Technology

Velox

A C++ vectorized execution engine developed by Meta that provides a unified, high-performance data processing backend usable by multiple front-end query engines including Presto, Spark, and custom data systems.

6 connections 3 resources

Summary

What it is

Where it fits

Velox sits beneath query planners as a shared execution layer. For S3-backed workloads, it accelerates scan, filter, aggregation, and join operations against Parquet files on object storage, and is the engine behind Presto's Velox-based execution (Prestissimo).

Misconceptions / Traps

Velox is not a standalone query engine. It is an execution library that must be embedded in a host system (Presto, Spark via Gluten, or a custom application).
Velox's performance gains come from vectorized execution and adaptive filtering, not from caching. It still needs to read data from S3 on cache misses.
Integration with existing query engines (e.g., Spark via Gluten project) is still maturing.
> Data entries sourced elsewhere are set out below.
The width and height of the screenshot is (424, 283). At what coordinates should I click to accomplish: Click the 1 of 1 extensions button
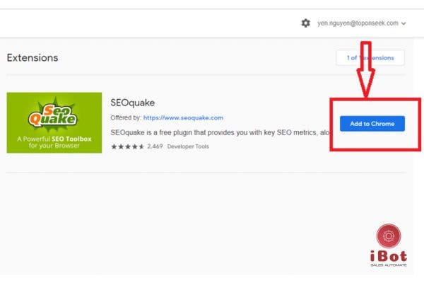pos(370,57)
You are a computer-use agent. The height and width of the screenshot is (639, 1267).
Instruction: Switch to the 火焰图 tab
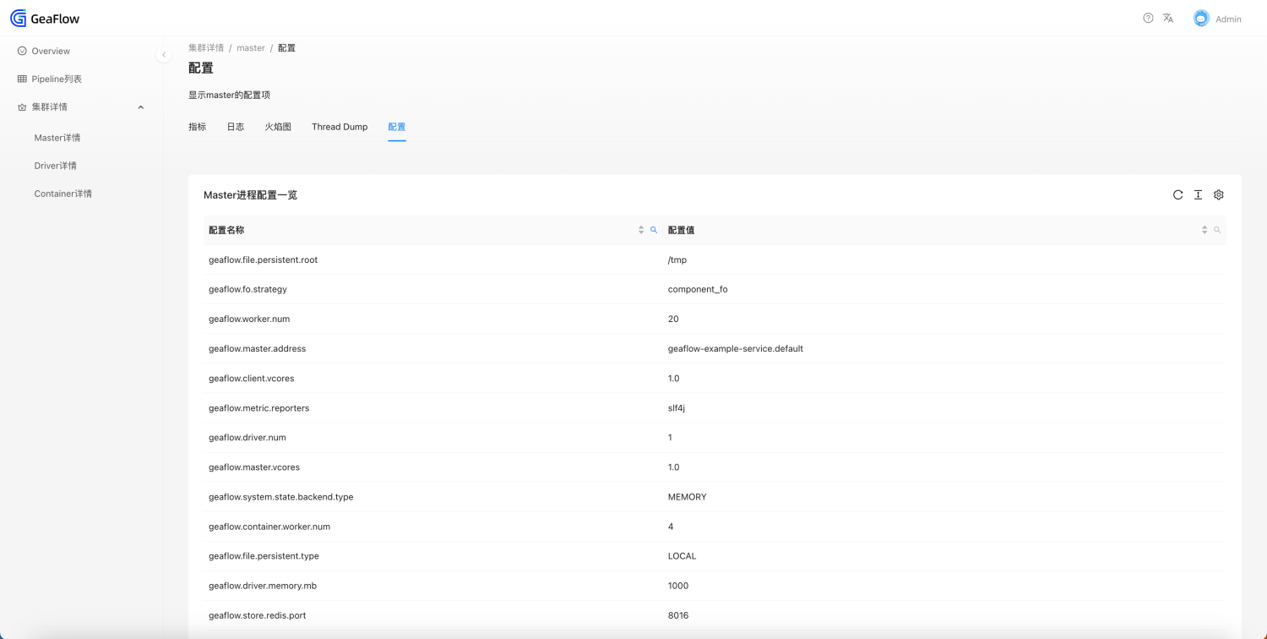click(278, 126)
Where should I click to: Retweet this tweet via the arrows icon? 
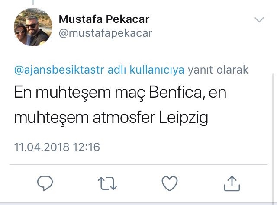pos(107,183)
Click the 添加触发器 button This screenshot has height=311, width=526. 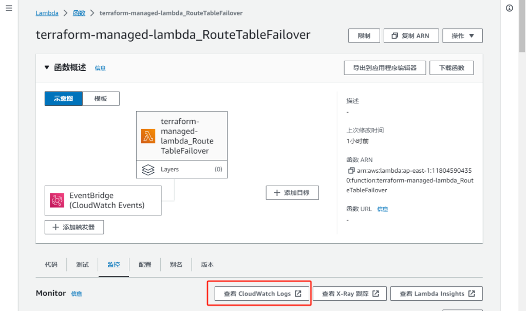pos(74,227)
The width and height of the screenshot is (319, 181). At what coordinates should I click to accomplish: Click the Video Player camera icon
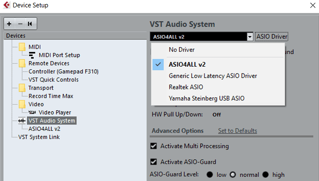point(32,112)
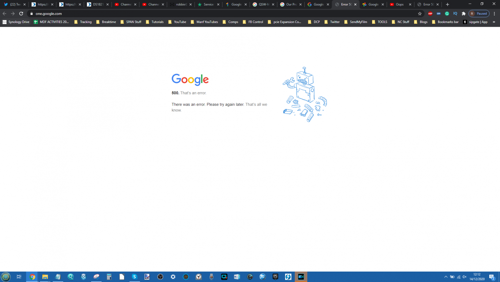Open Chrome's three-dot menu
The width and height of the screenshot is (500, 282).
[494, 14]
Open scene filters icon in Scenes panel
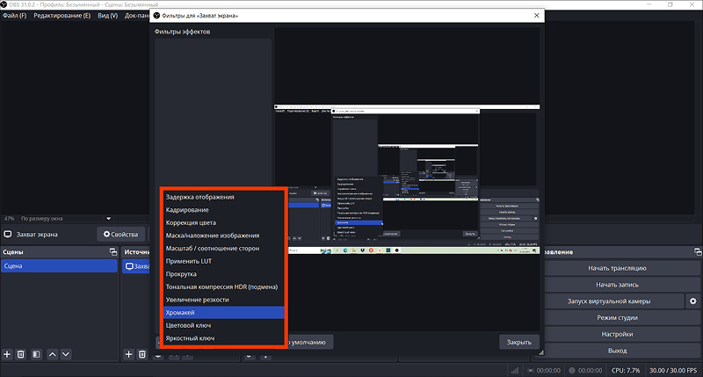The width and height of the screenshot is (703, 377). [x=36, y=354]
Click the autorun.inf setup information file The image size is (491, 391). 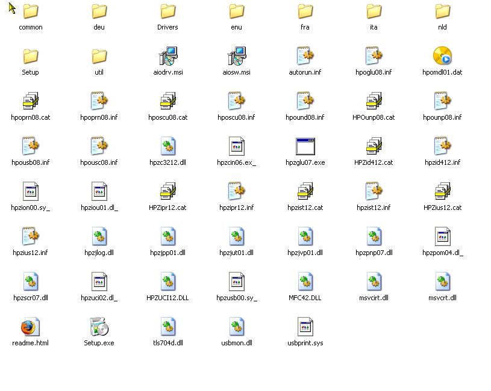point(305,57)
Not all Spark operations have Velox equivalents.

Key Connections

scoped_to S3, Lakehouse — accelerates query execution over S3 data
depends_on Apache Arrow — uses Arrow-compatible columnar memory layout
enables Trino — Prestissimo uses Velox as its execution engine
enables Apache Spark — Gluten project integrates Velox with Spark

Definition

What it is

A C++ vectorized database acceleration library created by Meta, designed to be embedded into query engines to provide a unified, high-performance execution layer for data processing on S3-stored data.

Why it exists

Multiple query engines (Spark, Presto, Flink) each implement their own execution runtimes with varying performance characteristics. Velox provides a shared, hardware-optimized execution core that any engine can embed, raising the performance floor for S3-based analytics.

Primary use cases

Accelerating Spark and Presto queries over S3 data, unified vectorized execution for lakehouse queries, hardware-optimized data processing.

Recent developments

Latest signals

Axiom — composable query engines built on Velox (announced April 23, 2026). Per the facebookincubator/velox repository, the Velox project announced Axiom, a framework for composing query engines on top of the Velox execution core — the next architectural step beyond "embed Velox into your existing engine," toward "use Velox + Axiom as the foundation of a new engine without rebuilding the execution primitives from scratch." For lakehouse architects this matters because it lowers the cost of net-new analytical engine development, which previously required hand-rolling a vectorized execution layer.
Velox-based execution shows up in independent benchmarks alongside DataFusion. Per the BARQ vectorized SPARQL paper (arXiv:2504.04584), Velox is consistently cited as one of the open-source modular execution engines (alongside Apache DataFusion) that new analytical-system research builds on. Meta's original Velox introduction blog (engineering.fb.com, 2023) remains the canonical reference for what Velox is and why; the 2026 update is that the embed-it-into-engines bet has paid off and Velox is now infrastructure rather than research code.